$175 Million: The Money LinkedIn Left On The TableMay 21, 2011 3:29 pm
OK, this is standard practice, the underwriters would allocate IPO stock as a favor to big clients so they could enjoy the first day pop etc.
Henry Blodget’s question summarizes the LinkedIn IPO:
” Imagine if the trusted real-estate agent you hired to sell your house persuaded you to sell it to her best client for $1,000,000 by telling you this was the best price she could get. And then, the next morning, the person who bought your house immediately turned around and sold it for $2,000,000 (using the agent to sell it, naturally).”
ok, you pay 28 Million dollars to a group of extremely smart to people to get one thing right: the price. And they get it wrong, by pricing it at a 50 percent discount.
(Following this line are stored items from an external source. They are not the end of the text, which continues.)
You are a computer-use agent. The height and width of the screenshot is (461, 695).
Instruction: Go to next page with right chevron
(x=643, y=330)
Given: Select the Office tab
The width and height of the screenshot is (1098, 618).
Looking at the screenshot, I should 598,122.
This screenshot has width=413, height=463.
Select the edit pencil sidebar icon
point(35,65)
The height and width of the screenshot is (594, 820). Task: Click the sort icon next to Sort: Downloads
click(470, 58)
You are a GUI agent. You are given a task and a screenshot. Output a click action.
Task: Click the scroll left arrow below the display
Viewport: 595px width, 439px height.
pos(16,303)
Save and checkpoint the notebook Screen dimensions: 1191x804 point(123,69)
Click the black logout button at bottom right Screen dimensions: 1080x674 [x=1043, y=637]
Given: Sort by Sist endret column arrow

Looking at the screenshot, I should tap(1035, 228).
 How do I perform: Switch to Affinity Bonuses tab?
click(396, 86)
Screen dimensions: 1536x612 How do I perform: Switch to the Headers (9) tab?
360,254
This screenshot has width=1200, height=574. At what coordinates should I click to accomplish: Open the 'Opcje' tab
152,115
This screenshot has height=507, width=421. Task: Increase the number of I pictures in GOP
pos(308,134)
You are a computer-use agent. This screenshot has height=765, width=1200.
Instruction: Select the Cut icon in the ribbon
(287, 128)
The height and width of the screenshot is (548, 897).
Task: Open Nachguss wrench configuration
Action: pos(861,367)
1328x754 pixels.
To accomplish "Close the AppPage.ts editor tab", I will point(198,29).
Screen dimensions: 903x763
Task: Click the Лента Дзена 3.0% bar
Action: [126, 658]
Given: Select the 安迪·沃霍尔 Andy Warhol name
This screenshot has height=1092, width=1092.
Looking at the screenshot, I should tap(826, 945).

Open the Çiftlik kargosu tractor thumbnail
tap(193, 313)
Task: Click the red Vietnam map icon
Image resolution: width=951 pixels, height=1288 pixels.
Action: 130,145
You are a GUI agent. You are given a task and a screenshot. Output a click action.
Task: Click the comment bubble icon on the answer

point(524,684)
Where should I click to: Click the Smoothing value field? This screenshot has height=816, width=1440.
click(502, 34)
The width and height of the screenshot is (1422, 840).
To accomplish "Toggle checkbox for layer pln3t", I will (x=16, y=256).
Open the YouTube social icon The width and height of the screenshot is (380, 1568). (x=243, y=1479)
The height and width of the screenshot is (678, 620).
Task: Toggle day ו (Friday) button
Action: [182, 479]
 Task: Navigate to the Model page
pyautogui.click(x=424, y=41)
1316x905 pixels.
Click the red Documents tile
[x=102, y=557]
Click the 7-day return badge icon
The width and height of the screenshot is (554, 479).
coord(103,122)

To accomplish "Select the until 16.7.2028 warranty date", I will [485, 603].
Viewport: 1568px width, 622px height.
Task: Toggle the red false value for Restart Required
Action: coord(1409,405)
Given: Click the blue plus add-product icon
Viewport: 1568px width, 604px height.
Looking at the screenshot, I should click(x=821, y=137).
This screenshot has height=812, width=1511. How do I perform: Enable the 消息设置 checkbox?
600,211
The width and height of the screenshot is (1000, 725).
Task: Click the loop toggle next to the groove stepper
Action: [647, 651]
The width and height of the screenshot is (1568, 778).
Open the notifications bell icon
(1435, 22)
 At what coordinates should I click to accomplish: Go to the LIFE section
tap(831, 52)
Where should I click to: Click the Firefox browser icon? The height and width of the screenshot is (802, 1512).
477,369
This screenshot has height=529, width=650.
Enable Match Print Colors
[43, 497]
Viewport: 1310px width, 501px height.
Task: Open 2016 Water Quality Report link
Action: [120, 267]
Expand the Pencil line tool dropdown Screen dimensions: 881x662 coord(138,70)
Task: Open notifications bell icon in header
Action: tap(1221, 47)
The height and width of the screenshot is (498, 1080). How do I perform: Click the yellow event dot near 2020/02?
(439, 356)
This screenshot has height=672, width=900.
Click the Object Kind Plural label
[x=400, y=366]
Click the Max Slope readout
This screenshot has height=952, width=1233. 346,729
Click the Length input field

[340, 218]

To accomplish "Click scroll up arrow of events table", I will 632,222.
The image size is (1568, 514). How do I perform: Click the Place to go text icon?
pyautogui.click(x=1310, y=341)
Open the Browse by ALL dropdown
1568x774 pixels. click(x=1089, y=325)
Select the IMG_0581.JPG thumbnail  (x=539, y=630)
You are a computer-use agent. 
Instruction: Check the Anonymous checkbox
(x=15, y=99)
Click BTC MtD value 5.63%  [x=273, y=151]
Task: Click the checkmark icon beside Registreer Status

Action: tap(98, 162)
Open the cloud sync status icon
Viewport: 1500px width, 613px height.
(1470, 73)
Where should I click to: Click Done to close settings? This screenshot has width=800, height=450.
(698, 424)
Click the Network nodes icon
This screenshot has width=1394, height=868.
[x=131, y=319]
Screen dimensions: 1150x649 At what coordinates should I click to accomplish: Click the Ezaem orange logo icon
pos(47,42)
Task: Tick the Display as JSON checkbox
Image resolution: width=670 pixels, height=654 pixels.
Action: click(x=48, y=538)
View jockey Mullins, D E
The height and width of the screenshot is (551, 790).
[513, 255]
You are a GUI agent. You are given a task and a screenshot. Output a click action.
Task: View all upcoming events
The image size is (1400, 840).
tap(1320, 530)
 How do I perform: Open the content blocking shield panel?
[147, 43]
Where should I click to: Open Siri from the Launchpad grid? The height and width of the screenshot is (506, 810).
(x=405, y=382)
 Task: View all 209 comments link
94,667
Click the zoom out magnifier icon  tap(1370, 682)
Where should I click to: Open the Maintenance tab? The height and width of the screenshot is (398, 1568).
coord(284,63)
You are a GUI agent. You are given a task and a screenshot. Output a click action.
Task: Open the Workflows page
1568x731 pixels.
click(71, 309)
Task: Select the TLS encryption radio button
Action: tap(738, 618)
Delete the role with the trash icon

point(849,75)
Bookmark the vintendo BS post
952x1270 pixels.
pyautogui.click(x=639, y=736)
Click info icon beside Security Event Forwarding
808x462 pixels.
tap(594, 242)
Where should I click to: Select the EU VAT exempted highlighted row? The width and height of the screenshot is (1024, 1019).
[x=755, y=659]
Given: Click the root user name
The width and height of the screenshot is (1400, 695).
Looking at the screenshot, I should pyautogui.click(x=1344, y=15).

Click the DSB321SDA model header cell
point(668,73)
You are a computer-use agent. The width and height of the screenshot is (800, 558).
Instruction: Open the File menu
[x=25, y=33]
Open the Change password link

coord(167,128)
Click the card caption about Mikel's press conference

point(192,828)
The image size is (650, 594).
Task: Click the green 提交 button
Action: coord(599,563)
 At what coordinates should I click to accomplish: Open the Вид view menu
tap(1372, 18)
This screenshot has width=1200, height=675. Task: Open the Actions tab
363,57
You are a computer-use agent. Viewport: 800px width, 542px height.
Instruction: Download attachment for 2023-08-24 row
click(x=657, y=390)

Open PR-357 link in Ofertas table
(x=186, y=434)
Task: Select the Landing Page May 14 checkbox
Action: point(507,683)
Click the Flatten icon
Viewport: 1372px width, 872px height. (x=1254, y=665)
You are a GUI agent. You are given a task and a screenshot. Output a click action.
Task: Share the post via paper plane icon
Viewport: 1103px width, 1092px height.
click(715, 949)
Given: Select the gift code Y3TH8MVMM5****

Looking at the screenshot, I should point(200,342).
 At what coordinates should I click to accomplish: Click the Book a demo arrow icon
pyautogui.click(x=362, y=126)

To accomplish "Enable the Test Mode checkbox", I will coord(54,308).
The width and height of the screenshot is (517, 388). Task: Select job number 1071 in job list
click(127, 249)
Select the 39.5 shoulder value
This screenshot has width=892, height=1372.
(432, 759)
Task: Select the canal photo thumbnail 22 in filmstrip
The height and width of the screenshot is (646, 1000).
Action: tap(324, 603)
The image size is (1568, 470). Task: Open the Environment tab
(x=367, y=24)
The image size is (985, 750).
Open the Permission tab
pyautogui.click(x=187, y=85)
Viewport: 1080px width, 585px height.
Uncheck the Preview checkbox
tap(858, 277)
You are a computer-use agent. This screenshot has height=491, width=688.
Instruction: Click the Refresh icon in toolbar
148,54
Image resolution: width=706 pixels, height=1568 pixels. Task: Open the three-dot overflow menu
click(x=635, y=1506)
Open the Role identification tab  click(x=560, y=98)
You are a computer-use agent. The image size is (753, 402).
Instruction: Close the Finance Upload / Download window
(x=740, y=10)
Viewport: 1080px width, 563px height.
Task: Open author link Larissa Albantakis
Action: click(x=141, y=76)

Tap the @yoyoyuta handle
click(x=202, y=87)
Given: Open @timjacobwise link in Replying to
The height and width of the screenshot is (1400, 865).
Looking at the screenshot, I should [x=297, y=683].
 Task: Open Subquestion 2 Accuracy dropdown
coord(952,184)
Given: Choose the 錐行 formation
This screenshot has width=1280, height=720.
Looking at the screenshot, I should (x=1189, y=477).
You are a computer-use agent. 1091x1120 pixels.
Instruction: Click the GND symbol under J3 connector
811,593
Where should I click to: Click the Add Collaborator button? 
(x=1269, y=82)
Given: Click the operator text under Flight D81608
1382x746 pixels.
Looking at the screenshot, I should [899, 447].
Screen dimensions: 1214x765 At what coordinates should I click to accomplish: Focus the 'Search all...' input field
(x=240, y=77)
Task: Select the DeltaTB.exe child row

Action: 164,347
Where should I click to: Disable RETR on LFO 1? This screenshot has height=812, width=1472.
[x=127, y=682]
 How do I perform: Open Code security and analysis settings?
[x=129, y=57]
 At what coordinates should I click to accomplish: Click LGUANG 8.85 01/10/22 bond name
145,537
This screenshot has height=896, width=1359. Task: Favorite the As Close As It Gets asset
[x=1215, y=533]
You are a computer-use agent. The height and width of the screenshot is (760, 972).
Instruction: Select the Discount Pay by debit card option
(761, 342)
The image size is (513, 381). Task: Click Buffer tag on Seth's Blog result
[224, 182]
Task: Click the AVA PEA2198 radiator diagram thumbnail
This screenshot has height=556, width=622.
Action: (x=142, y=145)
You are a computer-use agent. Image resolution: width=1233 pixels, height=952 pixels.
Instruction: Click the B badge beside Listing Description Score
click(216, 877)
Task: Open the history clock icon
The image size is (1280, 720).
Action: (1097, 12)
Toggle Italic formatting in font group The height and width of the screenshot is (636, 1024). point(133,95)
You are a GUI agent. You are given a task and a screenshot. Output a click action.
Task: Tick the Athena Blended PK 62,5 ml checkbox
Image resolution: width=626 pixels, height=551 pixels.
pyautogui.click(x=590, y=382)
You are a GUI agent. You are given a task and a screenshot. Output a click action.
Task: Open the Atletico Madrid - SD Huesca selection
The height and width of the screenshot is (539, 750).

Who takes the blame?
“If LinkedIn can sustain a price above, say, $75 a share, BOFA and Morgan should have sold it to institutions at $60. Because the stock was instead sold at $45, LinkedIn and its existing investors just got screwed to the tune of $175 million.”
Read more: http://www.businessinsider.com/linked-in-ipo-2011-5-b#ixzz1N07FuRLO
LinkedIn should take the blame. Its not enough if you want to be the next Google. You should act like one.
(We do note that SecondMarket valuations could have possibly misled LinkedIn on this one. Still.)